In PROPERTY LAW, a comprehensive term referring to the legal basis of the ownership of property, encompassing real and PERSONAL PROPERTY and intangible and tangible interests therein; also a document serving as evidence of ownership of property, such as the certificate of title to a motor vehicle.
In regard to legislation, the heading or preliminary part of a particular statute that designates the name by which that act is known.
In the law of TRADEMARKS, the name of an item that may be used exclusively by an individual for identification purposes to indicate the quality and origin of the item.
In the law of property, title in its broadest sense refers to all rights that can be secured and enjoyed under the law. It is frequently synonymous with absolute ownership. Title to property ordinarily signifies an estate in fee simple, which means that the holder has full and absolute ownership. The term does not necessarily imply absolute ownership, however; it can also mean mere possession or the right thereof.
The title of a statute is ordinarily prefixed to the text of a statute in the form of a concise summary of its contents, such as "An act for the prevention of the abuse of narcotics." Other statutes are given titles that briefly describe the subject matter, such as the "Americans with Disabilities Act." State constitutions commonly provide that every bill introduced in the state legislature must have a single subject expressed by the bill's title. Congress is under no such restriction under the U.S. Constitution, but House and Senate rules do have some guidelines for federal bills and statutes. Many, though not all, federal statutes have titles.

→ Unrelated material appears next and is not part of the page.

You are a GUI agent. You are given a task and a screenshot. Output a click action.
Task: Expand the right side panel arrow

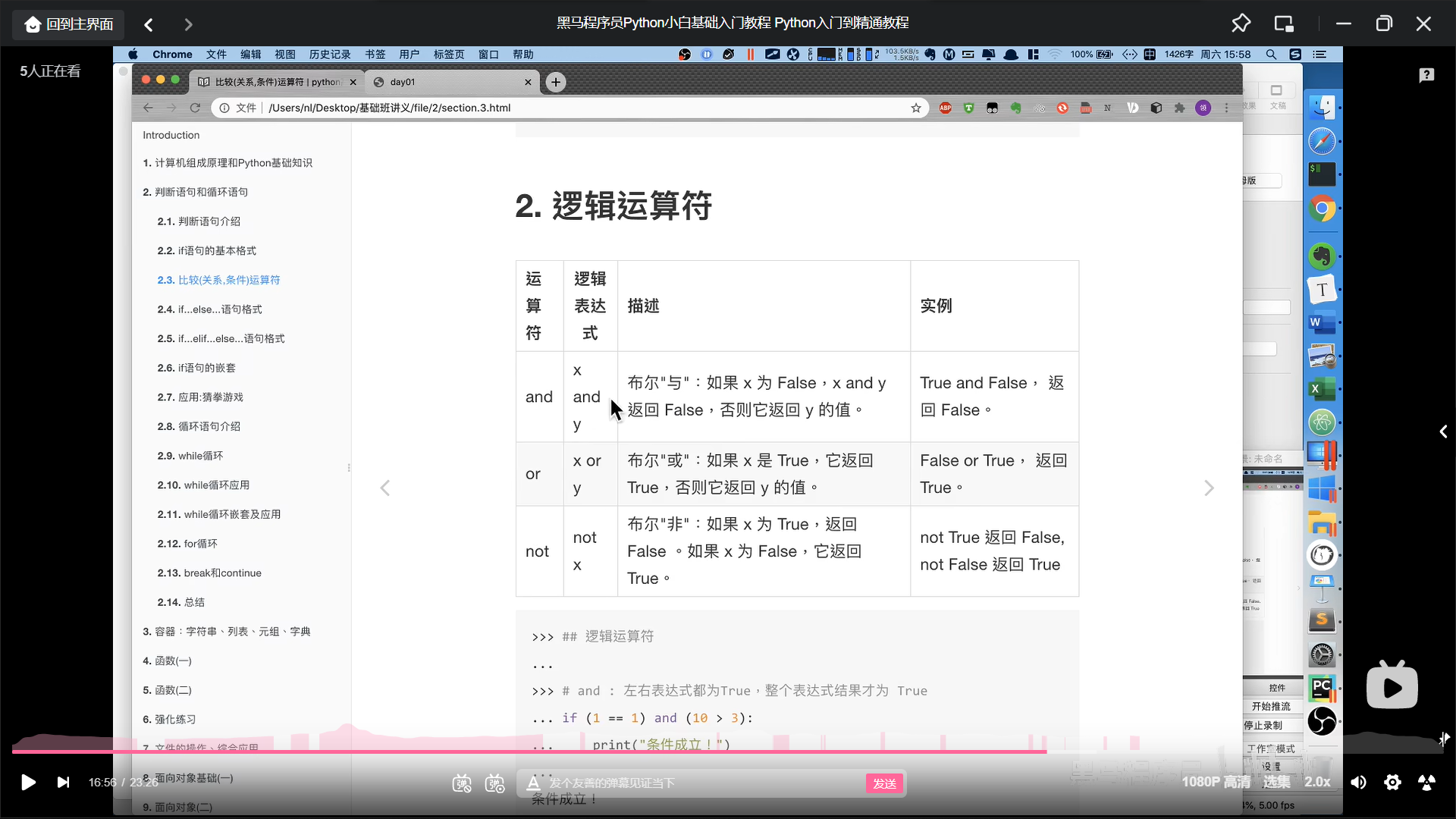(x=1443, y=431)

Under trademark law, if a publisher adopts a name, or title, for a magazine and uses it extensively in compliance with the law, the publisher may acquire a right to be protected in the exclusive use of that title. A trademark of the title can only be acquired through actual use of the title in connection with the goods, in this example, the magazine. Merely planning to use the title does not give rise to legally enforceable trademark rights.